## The exercise:
Give back, word for word, every line of the items from the very first one through the line containing "coord(542,1285)", with both of those lines included.

## Records supplied:
▼

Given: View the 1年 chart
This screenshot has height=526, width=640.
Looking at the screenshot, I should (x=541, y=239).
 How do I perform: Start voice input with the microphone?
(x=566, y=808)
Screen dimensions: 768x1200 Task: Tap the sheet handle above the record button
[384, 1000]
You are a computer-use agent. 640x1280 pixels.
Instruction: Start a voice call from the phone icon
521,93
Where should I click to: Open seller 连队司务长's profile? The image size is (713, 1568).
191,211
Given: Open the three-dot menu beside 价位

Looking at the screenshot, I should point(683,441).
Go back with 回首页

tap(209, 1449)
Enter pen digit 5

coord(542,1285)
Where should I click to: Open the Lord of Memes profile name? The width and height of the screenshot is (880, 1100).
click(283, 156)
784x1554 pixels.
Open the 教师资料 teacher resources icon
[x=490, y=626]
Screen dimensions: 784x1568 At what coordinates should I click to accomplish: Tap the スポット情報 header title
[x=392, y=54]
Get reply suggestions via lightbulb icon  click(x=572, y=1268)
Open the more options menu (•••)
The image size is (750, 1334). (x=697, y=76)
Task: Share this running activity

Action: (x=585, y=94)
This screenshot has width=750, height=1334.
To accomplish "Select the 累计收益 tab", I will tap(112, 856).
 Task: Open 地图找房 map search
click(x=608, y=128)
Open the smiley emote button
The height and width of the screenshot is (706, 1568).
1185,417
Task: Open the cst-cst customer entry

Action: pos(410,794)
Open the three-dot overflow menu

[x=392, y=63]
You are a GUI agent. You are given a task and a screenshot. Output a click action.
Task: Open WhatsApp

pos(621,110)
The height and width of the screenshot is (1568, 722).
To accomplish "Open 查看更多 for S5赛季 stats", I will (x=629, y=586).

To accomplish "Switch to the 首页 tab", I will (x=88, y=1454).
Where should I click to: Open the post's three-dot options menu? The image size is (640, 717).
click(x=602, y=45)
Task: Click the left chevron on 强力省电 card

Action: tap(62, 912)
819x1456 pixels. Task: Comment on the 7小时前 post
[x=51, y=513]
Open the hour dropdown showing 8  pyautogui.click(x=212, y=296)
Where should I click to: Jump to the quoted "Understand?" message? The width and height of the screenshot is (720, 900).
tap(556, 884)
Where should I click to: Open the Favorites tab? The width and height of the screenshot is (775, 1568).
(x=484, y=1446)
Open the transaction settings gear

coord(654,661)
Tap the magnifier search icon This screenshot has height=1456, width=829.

▲

## Answer in full:
Given: View the 1年 chart
This screenshot has height=526, width=640.
Looking at the screenshot, I should (x=541, y=239).
 How do I perform: Start voice input with the microphone?
(x=566, y=808)
Screen dimensions: 768x1200 Task: Tap the sheet handle above the record button
[384, 1000]
You are a computer-use agent. 640x1280 pixels.
Instruction: Start a voice call from the phone icon
521,93
Where should I click to: Open seller 连队司务长's profile? The image size is (713, 1568).
191,211
Given: Open the three-dot menu beside 价位

Looking at the screenshot, I should point(683,441).
Go back with 回首页

tap(209, 1449)
Enter pen digit 5

coord(542,1285)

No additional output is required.